Street Fighter Julie

Not to be confused with Juni.

Indeed, the true measure of one’s powers of awesomeness is their skill at the Street Fighter. Wait, is it awesomeness or button-mashiness?

↓ Transcript
Bodie: Yeah, man. I thought Julie hung around us at lunch 'cause of you.
Kane: Well, we've known each other for a while now.

Kane: But she's more like a sister to me.

Kane: She was the only other kid in school who liked giant robot anime. And she always kicked my ass at Street Fighter.

Bodie: I kick you ass at Street Fighter! Everyone kicks your ass at Street Fighter!
Kane: I know. I'm such a disgrace.

  • Tyler

    Mostly button-mashiness. I’ve kicked the asses of people who should be way better than me at Street Fighter.

  • Jamie

    There was this one time when my brother an I hit up an arcade in Japan Town in San Francisco and we were playing SFII. Some local kids who you could tell ran the joint came up to the machine and put their quarters down. My brother easily kicked my ass so one of those dude stepped up with a cocky smirk and chose, of course, Ryu. I forget who my brother was using, but to the surprise of the local kid, my brother kicked the shit out of him hard. Of course, this pissed off the kids so the expert of the group popped on and destroyed my brother. But that one moment of victory was so awesome!

  • DisposablePal

    its sucks to be the guy who is terrible at Street Fighter, i still get my ass whipped everytime. I stick to Tekken, no fireballs. …stupid Ryu.

  • Drezz

    Heh the key to the Shoto guys is using Dhalsim. I’ve pasted many a cocky fucker thinking they were hot shit because they used the star of the game (Ryu)

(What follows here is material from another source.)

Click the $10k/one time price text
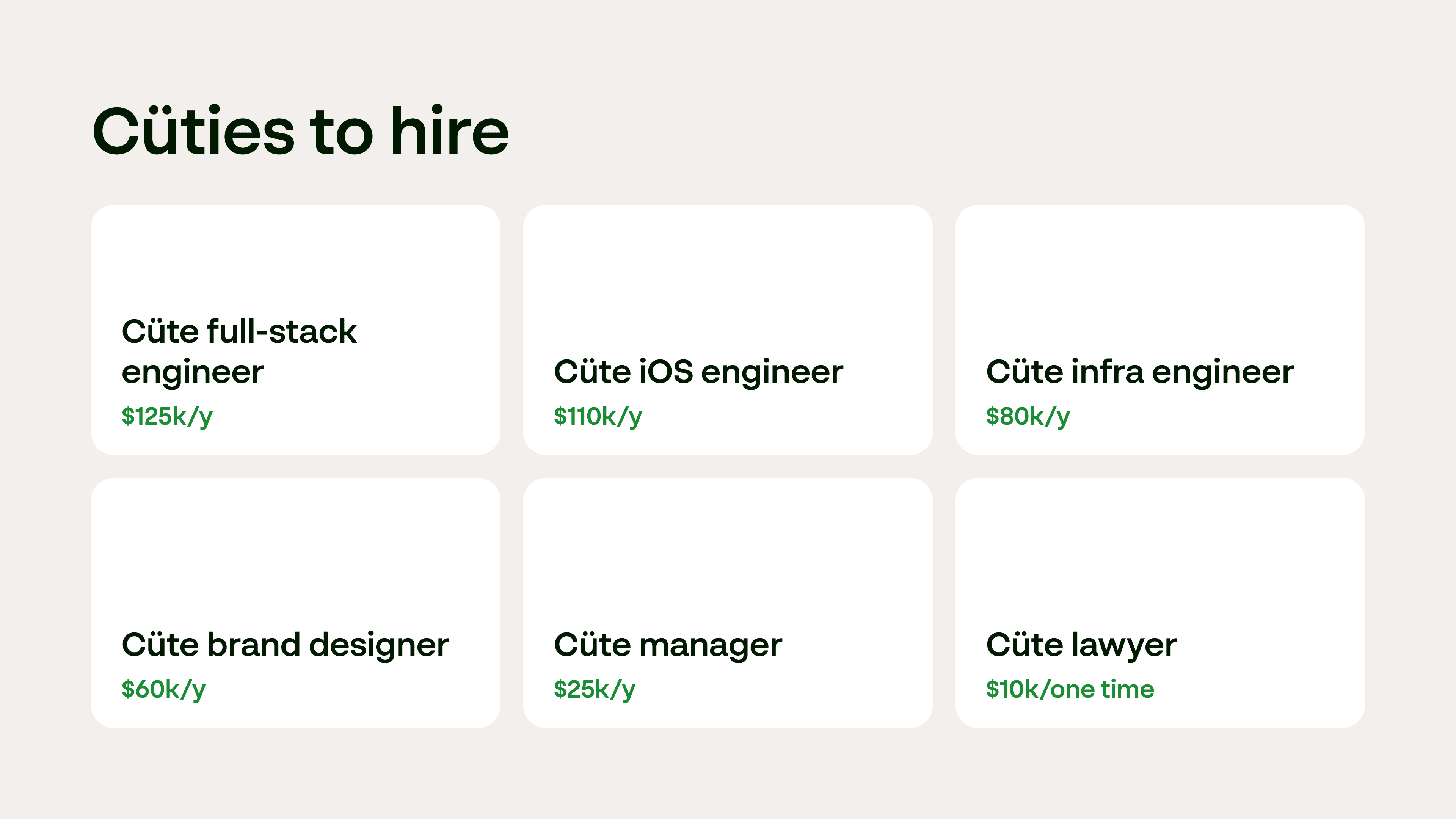The image size is (1456, 819). pyautogui.click(x=1069, y=690)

    Every fighting game works in the exact same manner – for every powerful fighter, they have a character that can easily neutralize them. You just have to learn timing and counterattack. I don’t know how many guys I pissed off using arguably the slowest character in the game. Serves them right.

  • Kimba

    I was watching some guys play SF on a Xbox, one guy was totally winning every match with Zangief…. he wears underpants only…. scares me.

  • Jamie

    It’s very difficult to defeat the fuzzy underpants.

  • Drezz

    Heh. Z is pretty deadly too. A good friend of mine used to time all his flying kicks perfectly. No one could get near him.

    Everyone figures those characters are shitty, but you don’t have to constantly do special moves and shoot fireballs to be good head to head.

  • Samuraiartguy

    My kidz brought home Soul Caliber iV from the library… I literally injured my thumb trying to keep up with my two Padawans. And they fucking gave the damn Sith Apprentive frakkin’ JEDI POWERS. You need a fucking minigun (with helicopter) to kick his nasty ass.